Exercise brief
Render everything from the line containing "The height and width of the screenshot is (769, 1367)." down to the line containing "Action: [1242, 99]", both included, as a Markdown table with the columns Row and Line, skipping blank lines.

Input for this task
------------------------------
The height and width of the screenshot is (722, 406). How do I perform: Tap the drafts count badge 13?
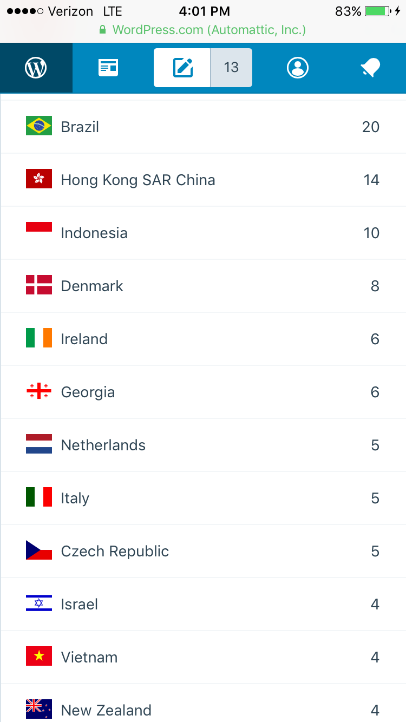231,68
------------------------------
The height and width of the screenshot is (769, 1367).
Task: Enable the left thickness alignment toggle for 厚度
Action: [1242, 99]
------------------------------
Worked solution
| Row | Line |
|---|---|
| 1 | The height and width of the screenshot is (769, 1367). |
| 2 | Task: Enable the left thickness alignment toggle for 厚度 |
| 3 | Action: [1242, 99] |